Sunday, April 12, 2015

Message to the world: After 56 years let the Cubans decide

For real change...

 

Ask the People
An auto-transition from Power to Power is being contrived despite the will of Cubans and their exile

by Rosa María Payá Acevedo

Although the current Summit of the Americas in Panama has been a blackboard where the peoples of the Americas have been forced – once again – to choke on the barbarian mouthful of that old subject that is Cuban totalitarianism, hope is renewed by the attitude of consistency and solidarity assumed by the diverse civil society of the Americas.

Today in Cuba, a auto-transition from Power to Power is being cooked up, which tries to ignore the will of the Cuban people and their exile, while enthroning the military elite after a masquerade of reforms which decriminalize certain economic concessions but continues to maintain hijacked all the rights of the citizenry.

Since landing in the sister nation of Panama, I have re-experienced firsthand repression in the style of the Cuban regime. The sincere apologies of the Panamanian Foreign Ministry lose force in the face of all the abuses it permitted later to take place against Cuban independent civil society and all of America.

Only Cuban civil society activists and the foreigners who work with us were threatened and detained in Panama. More so there were no consequences for the officials of Cuban State Security – such as Alexis Alfonso Frutos Weeden – who beat their peaceful countrymen openly in the street, simply for thinking that our beloved Cuba deserves, after more than half a century without multiparty elections, an alternative to totalitarianism. Similarly, these agents boycotted the discussion tables of civil society and beat accredited foreigners.

As in the Island, also in Panama the Cuban opposition has been found a priori guilty in the eyes of the authorities. The marvelous-real thus turned the isthmus into the magically-repressive. From there civil society members elevate our demand for democracy in Latin America to the Organization of American States, in the hopes of catching less indolent ears than those of the OAS’s outgoing secretary general.

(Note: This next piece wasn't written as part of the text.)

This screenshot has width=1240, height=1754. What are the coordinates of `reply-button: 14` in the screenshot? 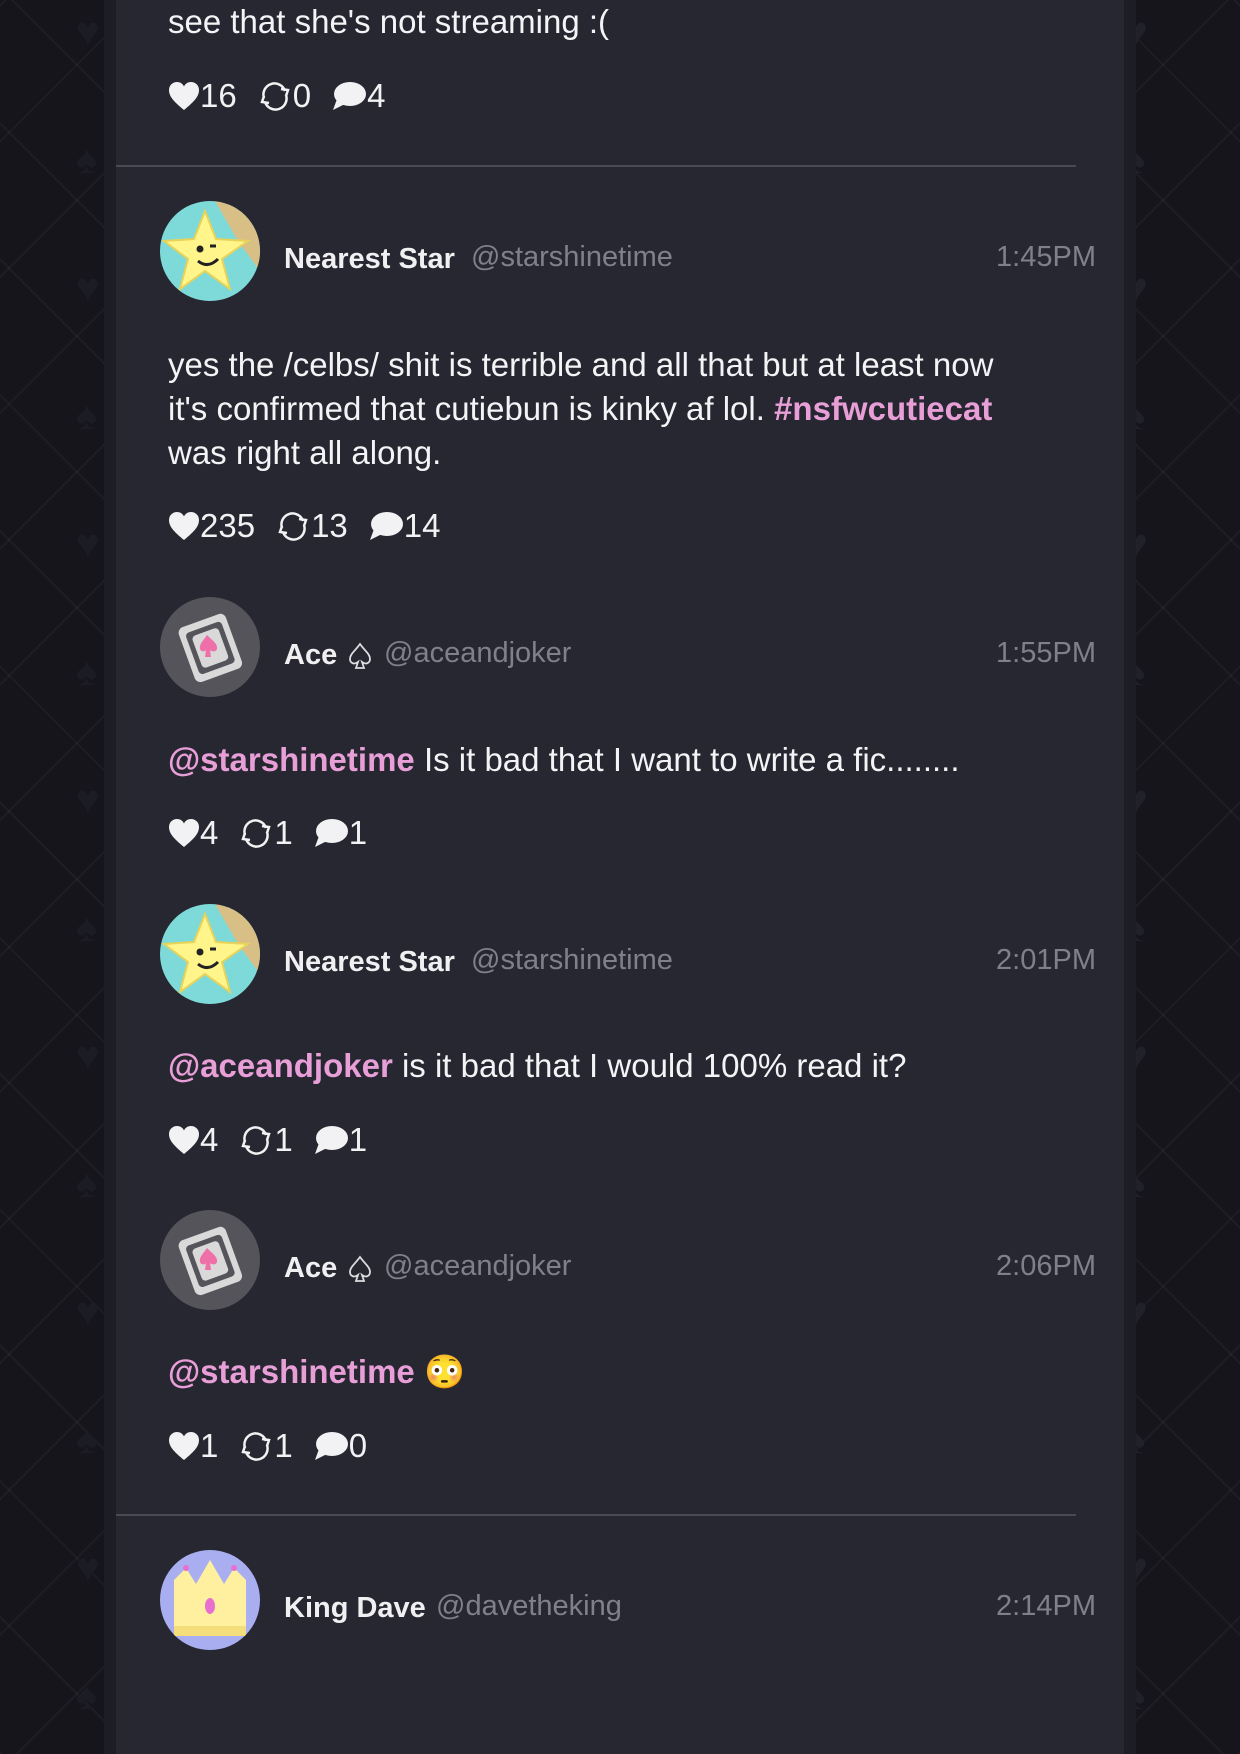 It's located at (404, 526).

However, the documents read in the plenary session at the end were indeed the consensus of the civil society of all of America. The regime’s rudeness little served it, as before the intolerant cry of “There will be no Forum,” the consistent voice of Latin American civil society was raised, supporting the implementation of “binding mechanisms for consulting the citizenry, such as plebiscites and referendums.”

Civil society forged networks to demand a life in truth. We young Latin Americans refuse to be subjects of alliances and hegemonies that with a more or less revolutionary rhetoric, claim the lives of Venezuelan or Mexican students, gag the press in Nicaragua or in Ecuador, and condemn Cubans to a dynastic totalitarianism in perpetuity.

As my father Oswaldo Payá said so many times before his extrajudicial execution in Cuba on Sunday, 22 July 2012, dictatorships are not of the left or of the right, they are only dictatorships. Because rights have no political color, no race, no culture. Because the dignity of the human person is an inalienable gift far beyond the markets and the State.

For this reason we are now working on the citizen initiative Cuba Decide, which proposes holding a plebiscite, which we presented in the parallel summits and in the Civil Society Forum in Panama. After decades of dictatorship, the Cuban government does not represent the people. Nor do we pretend to speak for all Cubans, but we do want the Cuban people to have a voice.

The democracies of the world have the opportunity today to pay less media homage to handshakes between the elected president of the White House and the hereditary general of the Plaza of the Revolution, and to prioritize the agenda of accompanying Cubans in our liberation, asking the people in a plebiscite that returns to us our sovereignty.